Texte source:
________________

Depuis ces 9 ans, il y a une montée en puissance importante des FAMa. Je crois qu’il y a 10 ans les FAMa étaient 7 mille à 8 mille, aujourd’hui on a une force nettement plus importante. Je crois qu’on parle des chiffres allant jusqu’à 40 mille FAMa. Donc il y a une montée en puissance non seulement en nombre, mais aussi en termes d’équipements mais surtout d’entraînements.Il y a aussi des efforts pour mieux organiser les FAMa parce qu’au final c’est l’effectivité des FAMa qu’il faut assurer. Je crois que là nous avons fait d’énormes progrès. Mais je rappelle quand même que pour résoudre la crise au Mali, il faut des efforts multiples : des efforts de développement au delà de la sécurité. Sans sécurité il n’ y a pas de développement, mais sans développement, il n’ y a pas non plus de sécurité. Et cela est un engagement très fort de l’UE comme partenaire du Mali.

 

Est-ce que les mêmes motifs qui ont poussé à l’arrêt des opérations de l’EUTM peuvent pousser à l’arrêt des coopérations entre l’UE et le Mali dans d’autres domaines ?

________________

Données fournies:
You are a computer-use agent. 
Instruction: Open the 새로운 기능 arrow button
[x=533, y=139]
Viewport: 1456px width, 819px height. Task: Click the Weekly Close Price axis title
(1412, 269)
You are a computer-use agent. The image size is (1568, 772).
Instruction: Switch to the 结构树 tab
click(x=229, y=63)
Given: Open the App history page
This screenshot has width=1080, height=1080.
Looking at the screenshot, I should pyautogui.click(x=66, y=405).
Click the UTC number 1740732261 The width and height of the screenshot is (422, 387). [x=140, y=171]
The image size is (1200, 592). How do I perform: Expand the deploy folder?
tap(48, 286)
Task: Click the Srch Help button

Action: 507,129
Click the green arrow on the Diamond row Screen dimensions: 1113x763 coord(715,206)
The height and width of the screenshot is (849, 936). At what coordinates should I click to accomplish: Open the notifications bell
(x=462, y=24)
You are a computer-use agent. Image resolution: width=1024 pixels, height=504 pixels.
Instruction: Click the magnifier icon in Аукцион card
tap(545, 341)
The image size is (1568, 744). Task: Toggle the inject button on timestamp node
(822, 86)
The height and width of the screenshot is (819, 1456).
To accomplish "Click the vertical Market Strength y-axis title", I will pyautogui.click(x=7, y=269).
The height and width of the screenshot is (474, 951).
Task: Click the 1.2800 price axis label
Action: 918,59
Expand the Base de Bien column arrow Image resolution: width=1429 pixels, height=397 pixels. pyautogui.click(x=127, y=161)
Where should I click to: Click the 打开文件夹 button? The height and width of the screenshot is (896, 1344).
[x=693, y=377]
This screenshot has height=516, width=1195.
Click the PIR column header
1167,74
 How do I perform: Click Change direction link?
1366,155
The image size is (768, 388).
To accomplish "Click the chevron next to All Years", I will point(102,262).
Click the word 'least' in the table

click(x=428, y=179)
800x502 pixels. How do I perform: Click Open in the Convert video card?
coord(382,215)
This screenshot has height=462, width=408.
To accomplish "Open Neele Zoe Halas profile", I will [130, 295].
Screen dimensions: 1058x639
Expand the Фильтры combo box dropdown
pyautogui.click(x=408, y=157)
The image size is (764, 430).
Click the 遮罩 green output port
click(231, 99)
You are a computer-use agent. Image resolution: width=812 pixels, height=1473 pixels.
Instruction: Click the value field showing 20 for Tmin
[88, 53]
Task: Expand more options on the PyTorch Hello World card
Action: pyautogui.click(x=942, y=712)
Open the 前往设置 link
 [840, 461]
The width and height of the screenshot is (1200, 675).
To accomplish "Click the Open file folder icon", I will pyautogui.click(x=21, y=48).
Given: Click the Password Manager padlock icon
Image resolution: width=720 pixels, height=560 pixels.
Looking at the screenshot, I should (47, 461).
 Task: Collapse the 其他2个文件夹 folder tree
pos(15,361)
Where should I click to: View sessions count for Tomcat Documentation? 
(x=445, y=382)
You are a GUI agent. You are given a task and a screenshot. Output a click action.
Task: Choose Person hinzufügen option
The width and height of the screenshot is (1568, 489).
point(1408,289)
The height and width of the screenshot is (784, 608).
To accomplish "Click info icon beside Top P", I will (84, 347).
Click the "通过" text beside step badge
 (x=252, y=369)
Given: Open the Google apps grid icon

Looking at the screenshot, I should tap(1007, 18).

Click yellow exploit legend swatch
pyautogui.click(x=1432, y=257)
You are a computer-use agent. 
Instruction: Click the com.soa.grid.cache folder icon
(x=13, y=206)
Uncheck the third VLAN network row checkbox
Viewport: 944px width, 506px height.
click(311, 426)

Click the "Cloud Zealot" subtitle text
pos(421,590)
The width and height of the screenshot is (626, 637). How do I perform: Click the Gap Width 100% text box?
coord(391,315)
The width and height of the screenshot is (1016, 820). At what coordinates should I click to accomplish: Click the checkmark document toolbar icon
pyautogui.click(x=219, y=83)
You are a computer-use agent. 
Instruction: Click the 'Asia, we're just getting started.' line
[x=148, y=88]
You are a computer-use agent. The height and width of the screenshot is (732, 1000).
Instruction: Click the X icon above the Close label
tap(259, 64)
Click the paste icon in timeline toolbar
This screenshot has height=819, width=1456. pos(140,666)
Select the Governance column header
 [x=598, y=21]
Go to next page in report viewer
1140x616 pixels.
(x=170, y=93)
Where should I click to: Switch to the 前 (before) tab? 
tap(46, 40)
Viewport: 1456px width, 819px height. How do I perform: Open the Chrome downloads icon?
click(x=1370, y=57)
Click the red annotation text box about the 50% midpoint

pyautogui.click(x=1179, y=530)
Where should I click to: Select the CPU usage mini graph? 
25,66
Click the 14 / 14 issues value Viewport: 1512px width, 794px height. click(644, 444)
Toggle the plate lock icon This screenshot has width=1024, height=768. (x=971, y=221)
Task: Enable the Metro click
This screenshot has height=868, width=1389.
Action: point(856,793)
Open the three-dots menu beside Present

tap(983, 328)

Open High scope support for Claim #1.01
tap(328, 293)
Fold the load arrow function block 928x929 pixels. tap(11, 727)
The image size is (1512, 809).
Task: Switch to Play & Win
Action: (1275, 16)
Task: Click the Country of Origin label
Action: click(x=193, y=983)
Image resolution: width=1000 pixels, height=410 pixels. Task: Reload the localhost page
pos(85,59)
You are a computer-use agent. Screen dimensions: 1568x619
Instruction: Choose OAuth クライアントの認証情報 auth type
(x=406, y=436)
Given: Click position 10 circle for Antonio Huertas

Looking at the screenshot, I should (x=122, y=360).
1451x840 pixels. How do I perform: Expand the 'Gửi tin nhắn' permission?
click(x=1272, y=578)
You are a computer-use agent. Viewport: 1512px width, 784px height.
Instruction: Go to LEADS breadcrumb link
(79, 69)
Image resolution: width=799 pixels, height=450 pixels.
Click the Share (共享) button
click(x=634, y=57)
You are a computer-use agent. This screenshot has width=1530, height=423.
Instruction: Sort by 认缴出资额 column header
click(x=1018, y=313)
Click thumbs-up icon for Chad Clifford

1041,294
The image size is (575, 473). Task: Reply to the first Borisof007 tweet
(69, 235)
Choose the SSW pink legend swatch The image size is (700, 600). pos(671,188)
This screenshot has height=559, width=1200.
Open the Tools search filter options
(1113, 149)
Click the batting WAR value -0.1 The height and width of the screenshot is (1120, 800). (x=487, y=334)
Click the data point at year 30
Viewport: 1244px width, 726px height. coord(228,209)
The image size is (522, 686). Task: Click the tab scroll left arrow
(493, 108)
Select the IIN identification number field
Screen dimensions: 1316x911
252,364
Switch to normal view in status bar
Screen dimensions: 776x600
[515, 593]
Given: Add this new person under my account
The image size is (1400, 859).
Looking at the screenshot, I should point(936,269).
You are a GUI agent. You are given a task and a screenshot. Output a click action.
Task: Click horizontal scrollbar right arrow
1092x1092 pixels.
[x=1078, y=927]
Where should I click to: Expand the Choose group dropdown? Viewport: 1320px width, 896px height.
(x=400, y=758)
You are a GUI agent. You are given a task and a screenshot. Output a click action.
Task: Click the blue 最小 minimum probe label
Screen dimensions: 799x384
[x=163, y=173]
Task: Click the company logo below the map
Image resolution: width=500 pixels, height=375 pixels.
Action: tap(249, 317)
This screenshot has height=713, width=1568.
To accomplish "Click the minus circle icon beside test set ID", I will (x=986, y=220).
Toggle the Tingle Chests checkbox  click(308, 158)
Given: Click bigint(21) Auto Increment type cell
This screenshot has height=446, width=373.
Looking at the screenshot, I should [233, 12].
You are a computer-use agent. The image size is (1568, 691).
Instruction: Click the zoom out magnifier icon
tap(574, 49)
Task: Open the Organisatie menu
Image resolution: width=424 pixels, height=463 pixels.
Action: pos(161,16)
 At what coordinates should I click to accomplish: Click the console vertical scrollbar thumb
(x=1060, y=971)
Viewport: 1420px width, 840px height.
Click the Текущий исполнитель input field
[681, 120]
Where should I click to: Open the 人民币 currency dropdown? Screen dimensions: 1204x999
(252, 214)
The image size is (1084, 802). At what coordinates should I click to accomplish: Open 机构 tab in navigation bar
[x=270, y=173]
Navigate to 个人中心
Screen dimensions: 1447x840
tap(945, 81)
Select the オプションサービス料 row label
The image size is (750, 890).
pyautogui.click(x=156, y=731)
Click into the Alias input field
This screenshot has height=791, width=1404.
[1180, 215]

________________

Petite tâche 1:
Recopiez sans rien changer les lignes des données fournies. Commencez à la toute première ligne et arrêtez-vous après celle qui contient « tap(545, 341) ».
Petite tâche 2:
Rédigez la suite du texte sur les FAMa et le soutien de l'UE au Mali.

Réponse attendue 1:
You are a computer-use agent. 
Instruction: Open the 새로운 기능 arrow button
[x=533, y=139]
Viewport: 1456px width, 819px height. Task: Click the Weekly Close Price axis title
(1412, 269)
You are a computer-use agent. The image size is (1568, 772).
Instruction: Switch to the 结构树 tab
click(x=229, y=63)
Given: Open the App history page
This screenshot has width=1080, height=1080.
Looking at the screenshot, I should pyautogui.click(x=66, y=405).
Click the UTC number 1740732261 The width and height of the screenshot is (422, 387). [x=140, y=171]
The image size is (1200, 592). How do I perform: Expand the deploy folder?
tap(48, 286)
Task: Click the Srch Help button

Action: 507,129
Click the green arrow on the Diamond row Screen dimensions: 1113x763 coord(715,206)
The height and width of the screenshot is (849, 936). At what coordinates should I click to accomplish: Open the notifications bell
(x=462, y=24)
You are a computer-use agent. Image resolution: width=1024 pixels, height=504 pixels.
Instruction: Click the magnifier icon in Аукцион card
tap(545, 341)

Réponse attendue 2:
 

Je viens de remettre il y a quelques jours aux autorités une proposition de contrat de 33 milliards de FCFA pour travailler avec le Mali dans le domaine de la sécurité alimentaire. C’est un terrain qui pour nous est prioritaire. Nous voulons aussi cette année travailler sur le retour des services publics sur tout le territoire du Mali. Nous sommes en train de faire de grands efforts pour appuyer la sécurité dans le sud du pays et particulièrement le long des frontières. Beaucoup d’activités sont en cours et restent d’actualité. Aujourd’hui, nous avons envoyé un signal politique clair aux autorités. Nous espérons qu’elles vont enfin finir par rétablir la relation avec la CEDEAO et parvenir à un chronogramme de la transition accepté largement dans la région. Et si on arrive à faire tout cela, je crois que notre relation pourra progresser.

 

Les échanges se poursuivent entre l’UE et le Mali, vous-même rencontré plusieurs fois le ministre des Affaires étrangères, pourquoi les positions ne sont plus alignées ?

 

Le dialogue est là et surtout nous encourageons les autorités des transitions à rétablir la relation avec les pays voisins parce que nous sommes conscients des effets précaires des mesures imposées par la CEDEAO.Je crois que la meilleure solution est de retrouver un consensus sur le chronogramme et sur la manière dont on mène la transition.

 

Les FAMa ont annoncé mardi avoir arrêté 5 suspects dont trois ressortissants européens? Avez-vous des infos ?  

 

Non. Je n’en ai pas.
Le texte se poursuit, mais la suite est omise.